What is being asked
Show all lines below holding the string "agent".

Given data
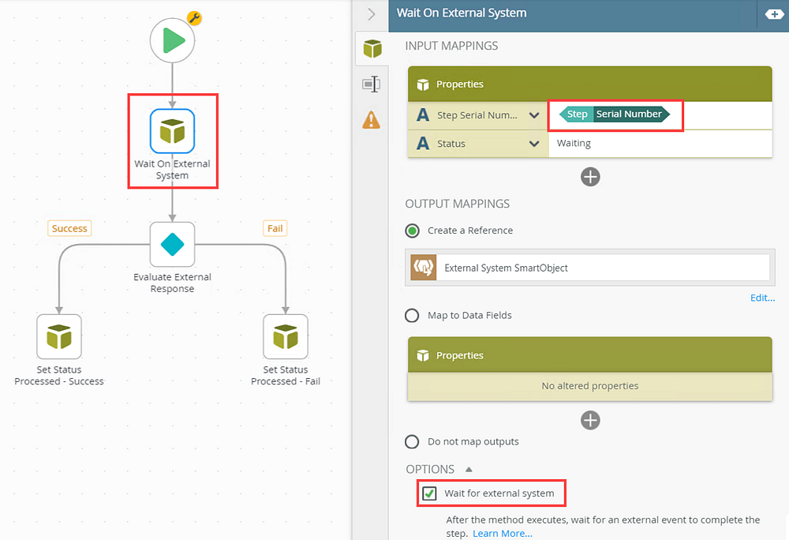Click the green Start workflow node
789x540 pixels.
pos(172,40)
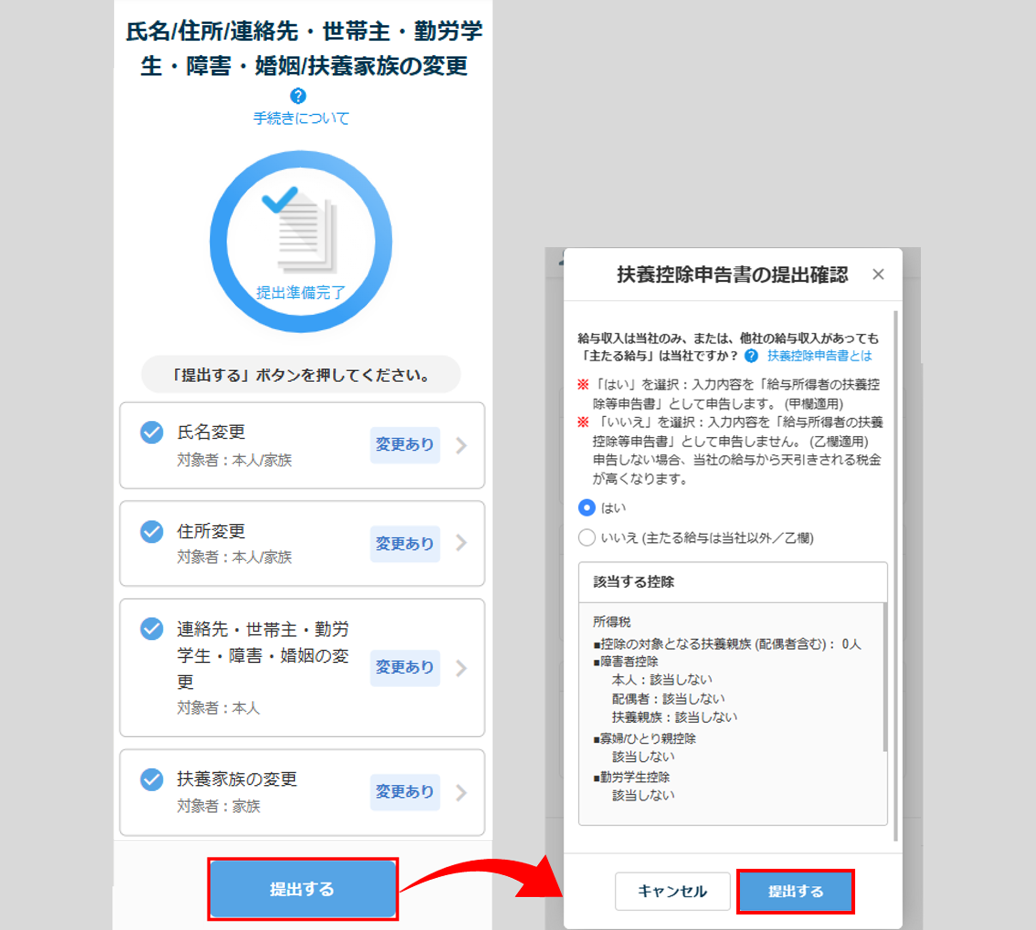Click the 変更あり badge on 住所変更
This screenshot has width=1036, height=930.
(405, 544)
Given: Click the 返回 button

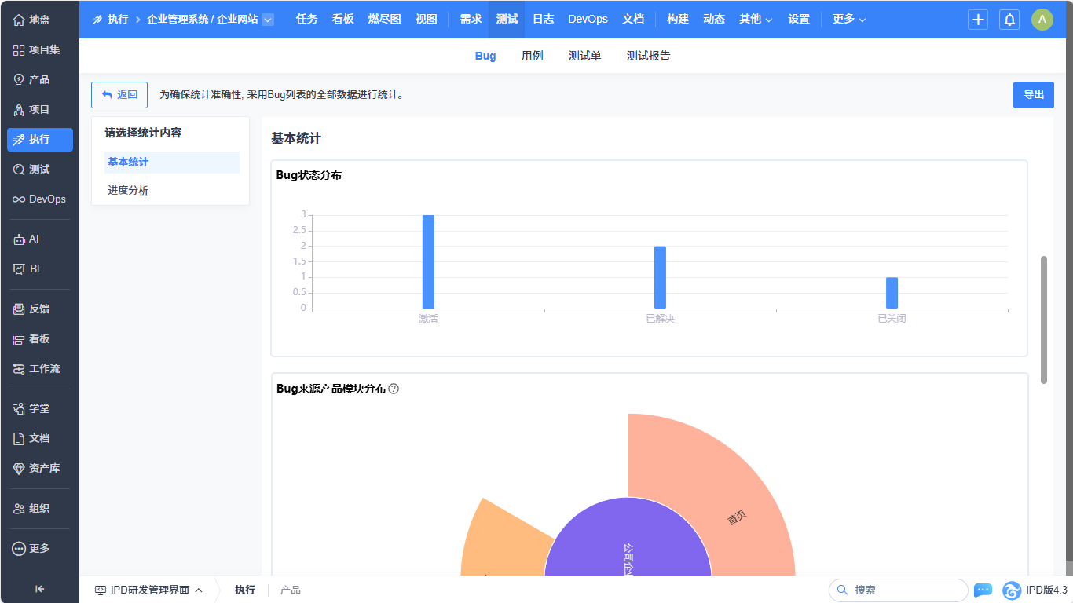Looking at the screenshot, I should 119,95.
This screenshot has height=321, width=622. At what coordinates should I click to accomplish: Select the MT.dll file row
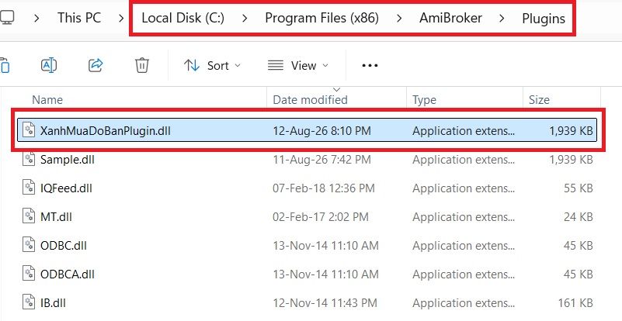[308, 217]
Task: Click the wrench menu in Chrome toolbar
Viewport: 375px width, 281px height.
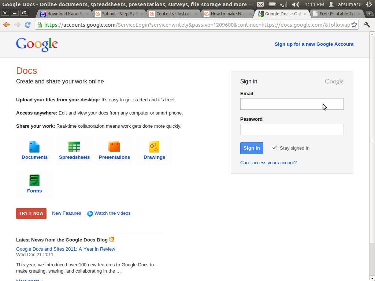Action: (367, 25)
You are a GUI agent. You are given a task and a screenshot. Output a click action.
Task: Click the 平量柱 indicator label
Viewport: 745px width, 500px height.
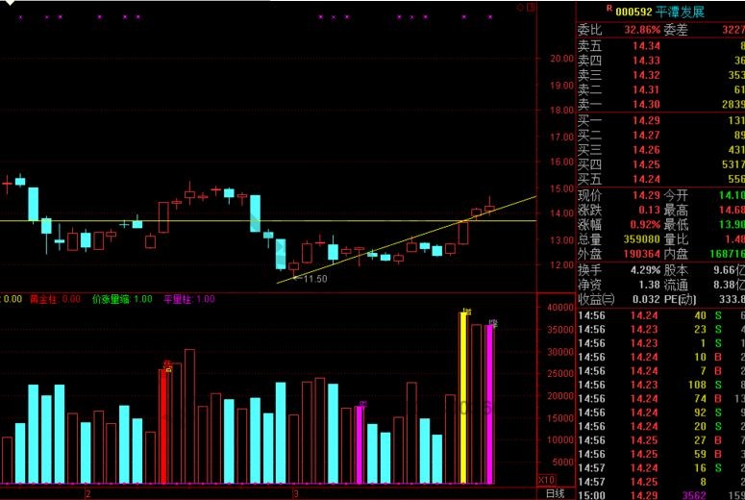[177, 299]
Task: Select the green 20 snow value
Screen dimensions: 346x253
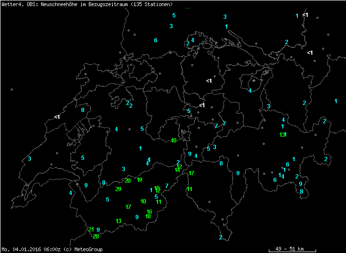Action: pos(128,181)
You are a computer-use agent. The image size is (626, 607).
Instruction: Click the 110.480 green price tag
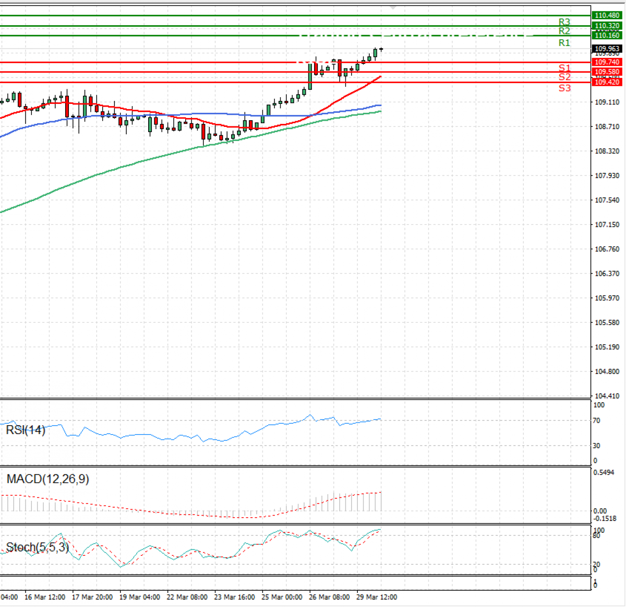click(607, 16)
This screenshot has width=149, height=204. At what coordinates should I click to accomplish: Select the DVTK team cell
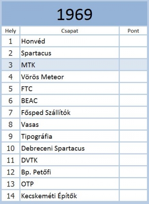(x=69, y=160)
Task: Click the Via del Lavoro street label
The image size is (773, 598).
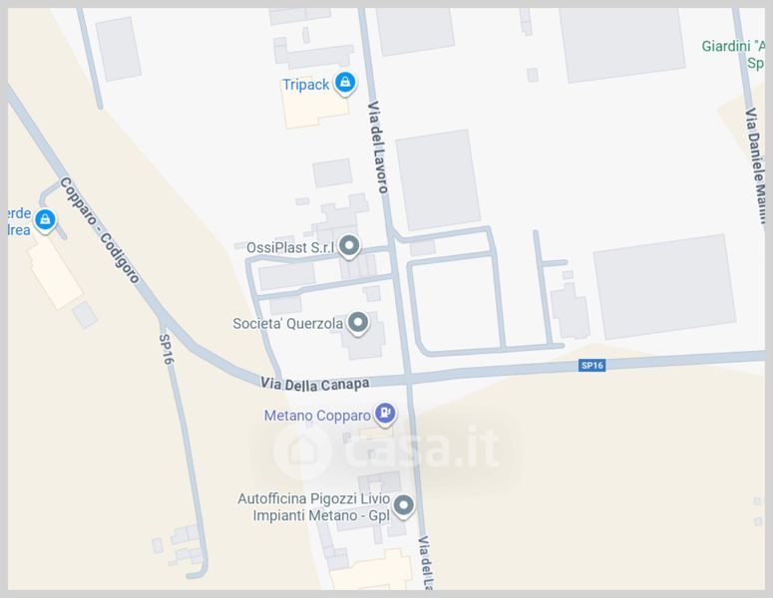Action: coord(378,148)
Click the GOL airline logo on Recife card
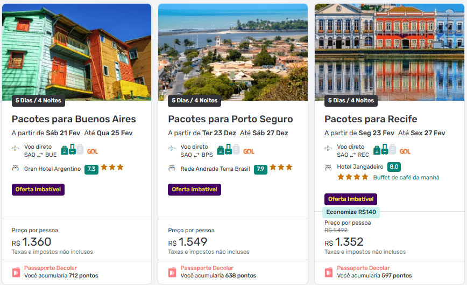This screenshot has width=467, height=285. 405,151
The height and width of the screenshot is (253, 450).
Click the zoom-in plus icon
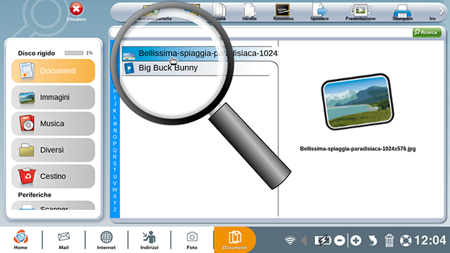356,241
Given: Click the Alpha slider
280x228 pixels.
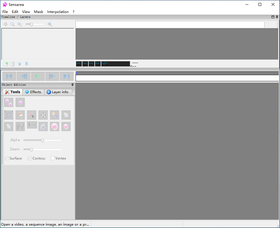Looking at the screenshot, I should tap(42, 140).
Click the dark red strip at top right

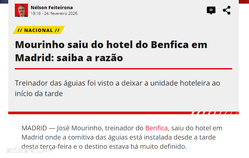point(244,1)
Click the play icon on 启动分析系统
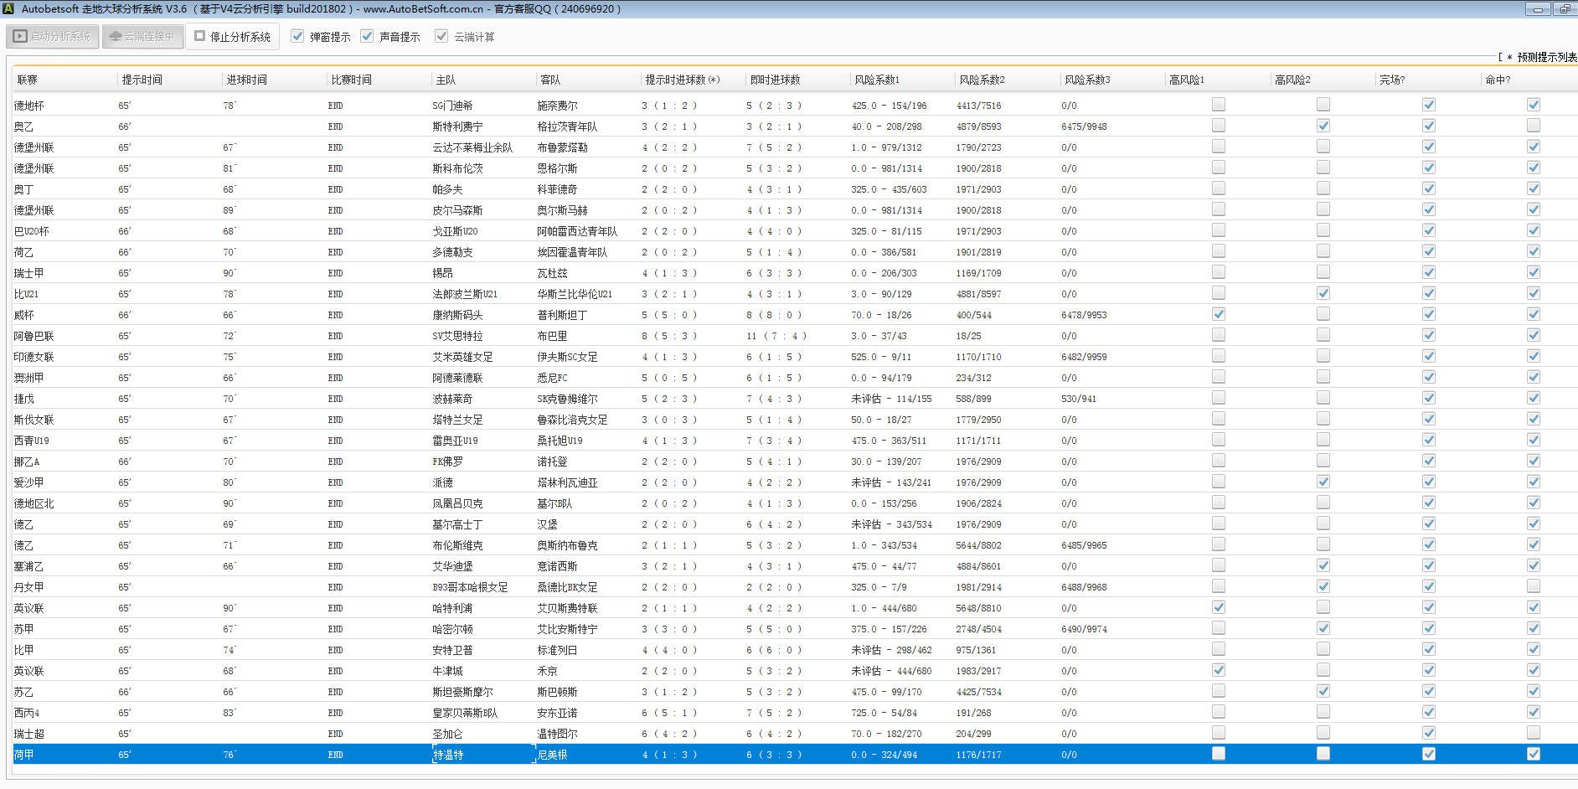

Response for this exercise
You are a GUI agent. You are given a task and a screenshot. Output a click action.
You are a computer-use agent. The image size is (626, 607).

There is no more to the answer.